*Task input*
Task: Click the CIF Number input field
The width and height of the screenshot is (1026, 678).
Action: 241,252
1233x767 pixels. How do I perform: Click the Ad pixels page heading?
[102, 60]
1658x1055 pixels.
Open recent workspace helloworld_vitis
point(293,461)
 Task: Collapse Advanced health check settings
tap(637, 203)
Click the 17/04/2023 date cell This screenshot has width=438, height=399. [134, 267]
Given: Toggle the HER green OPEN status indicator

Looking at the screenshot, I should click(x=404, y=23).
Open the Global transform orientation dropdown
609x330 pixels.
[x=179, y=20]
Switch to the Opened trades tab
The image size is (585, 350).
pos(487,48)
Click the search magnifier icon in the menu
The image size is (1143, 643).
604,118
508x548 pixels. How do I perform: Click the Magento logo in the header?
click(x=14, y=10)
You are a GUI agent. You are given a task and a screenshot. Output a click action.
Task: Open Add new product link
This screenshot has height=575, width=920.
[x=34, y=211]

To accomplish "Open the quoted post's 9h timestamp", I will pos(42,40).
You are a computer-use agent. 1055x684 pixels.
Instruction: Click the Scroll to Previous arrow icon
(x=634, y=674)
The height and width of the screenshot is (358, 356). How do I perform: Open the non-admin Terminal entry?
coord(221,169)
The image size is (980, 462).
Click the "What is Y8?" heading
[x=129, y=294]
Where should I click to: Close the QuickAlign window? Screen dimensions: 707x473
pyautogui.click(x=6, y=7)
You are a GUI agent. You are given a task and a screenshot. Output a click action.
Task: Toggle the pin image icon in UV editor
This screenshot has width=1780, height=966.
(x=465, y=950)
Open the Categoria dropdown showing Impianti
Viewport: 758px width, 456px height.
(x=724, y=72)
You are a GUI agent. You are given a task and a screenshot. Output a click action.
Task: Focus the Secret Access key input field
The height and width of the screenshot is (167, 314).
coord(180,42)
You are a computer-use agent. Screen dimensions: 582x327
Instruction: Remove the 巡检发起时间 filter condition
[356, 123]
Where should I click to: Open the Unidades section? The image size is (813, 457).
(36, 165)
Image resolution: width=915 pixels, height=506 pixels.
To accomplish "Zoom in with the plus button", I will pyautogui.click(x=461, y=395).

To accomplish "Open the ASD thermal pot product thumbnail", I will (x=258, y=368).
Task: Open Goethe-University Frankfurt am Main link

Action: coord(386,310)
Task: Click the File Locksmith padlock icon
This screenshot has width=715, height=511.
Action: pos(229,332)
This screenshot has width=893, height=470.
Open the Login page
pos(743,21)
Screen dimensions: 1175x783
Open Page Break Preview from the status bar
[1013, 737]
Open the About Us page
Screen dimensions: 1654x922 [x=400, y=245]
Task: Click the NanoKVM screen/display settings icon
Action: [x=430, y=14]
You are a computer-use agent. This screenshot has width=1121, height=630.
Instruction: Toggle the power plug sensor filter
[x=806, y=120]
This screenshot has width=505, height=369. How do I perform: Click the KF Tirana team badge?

*Exercise details*
Reproduce every one of the records above verbatim, line for line, without changing any character.

*Exercise response*
Task: Click the CIF Number input field
The width and height of the screenshot is (1026, 678).
Action: 241,252
1233x767 pixels. How do I perform: Click the Ad pixels page heading?
[102, 60]
1658x1055 pixels.
Open recent workspace helloworld_vitis
point(293,461)
 Task: Collapse Advanced health check settings
tap(637, 203)
Click the 17/04/2023 date cell This screenshot has width=438, height=399. [134, 267]
Given: Toggle the HER green OPEN status indicator

Looking at the screenshot, I should click(x=404, y=23).
Open the Global transform orientation dropdown
609x330 pixels.
[x=179, y=20]
Switch to the Opened trades tab
The image size is (585, 350).
pos(487,48)
Click the search magnifier icon in the menu
The image size is (1143, 643).
604,118
508x548 pixels. How do I perform: Click the Magento logo in the header?
click(x=14, y=10)
You are a GUI agent. You are given a task and a screenshot. Output a click action.
Task: Open Add new product link
This screenshot has height=575, width=920.
[x=34, y=211]

To accomplish "Open the quoted post's 9h timestamp", I will pos(42,40).
You are a computer-use agent. 1055x684 pixels.
Instruction: Click the Scroll to Previous arrow icon
(x=634, y=674)
The height and width of the screenshot is (358, 356). How do I perform: Open the non-admin Terminal entry?
coord(221,169)
The image size is (980, 462).
Click the "What is Y8?" heading
[x=129, y=294]
Where should I click to: Close the QuickAlign window? Screen dimensions: 707x473
pyautogui.click(x=6, y=7)
You are a GUI agent. You are given a task and a screenshot. Output a click action.
Task: Toggle the pin image icon in UV editor
This screenshot has width=1780, height=966.
(x=465, y=950)
Open the Categoria dropdown showing Impianti
Viewport: 758px width, 456px height.
(x=724, y=72)
You are a GUI agent. You are given a task and a screenshot. Output a click action.
Task: Focus the Secret Access key input field
The height and width of the screenshot is (167, 314).
coord(180,42)
You are a computer-use agent. Screen dimensions: 582x327
Instruction: Remove the 巡检发起时间 filter condition
[356, 123]
Where should I click to: Open the Unidades section? The image size is (813, 457).
(36, 165)
Image resolution: width=915 pixels, height=506 pixels.
To accomplish "Zoom in with the plus button", I will pyautogui.click(x=461, y=395).

To accomplish "Open the ASD thermal pot product thumbnail", I will (x=258, y=368).
Task: Open Goethe-University Frankfurt am Main link

Action: coord(386,310)
Task: Click the File Locksmith padlock icon
This screenshot has width=715, height=511.
Action: pos(229,332)
This screenshot has width=893, height=470.
Open the Login page
pos(743,21)
Screen dimensions: 1175x783
Open Page Break Preview from the status bar
[1013, 737]
Open the About Us page
Screen dimensions: 1654x922 [x=400, y=245]
Task: Click the NanoKVM screen/display settings icon
Action: [x=430, y=14]
You are a computer-use agent. This screenshot has width=1121, height=630.
Instruction: Toggle the power plug sensor filter
[x=806, y=120]
This screenshot has width=505, height=369. How do I perform: Click the KF Tirana team badge?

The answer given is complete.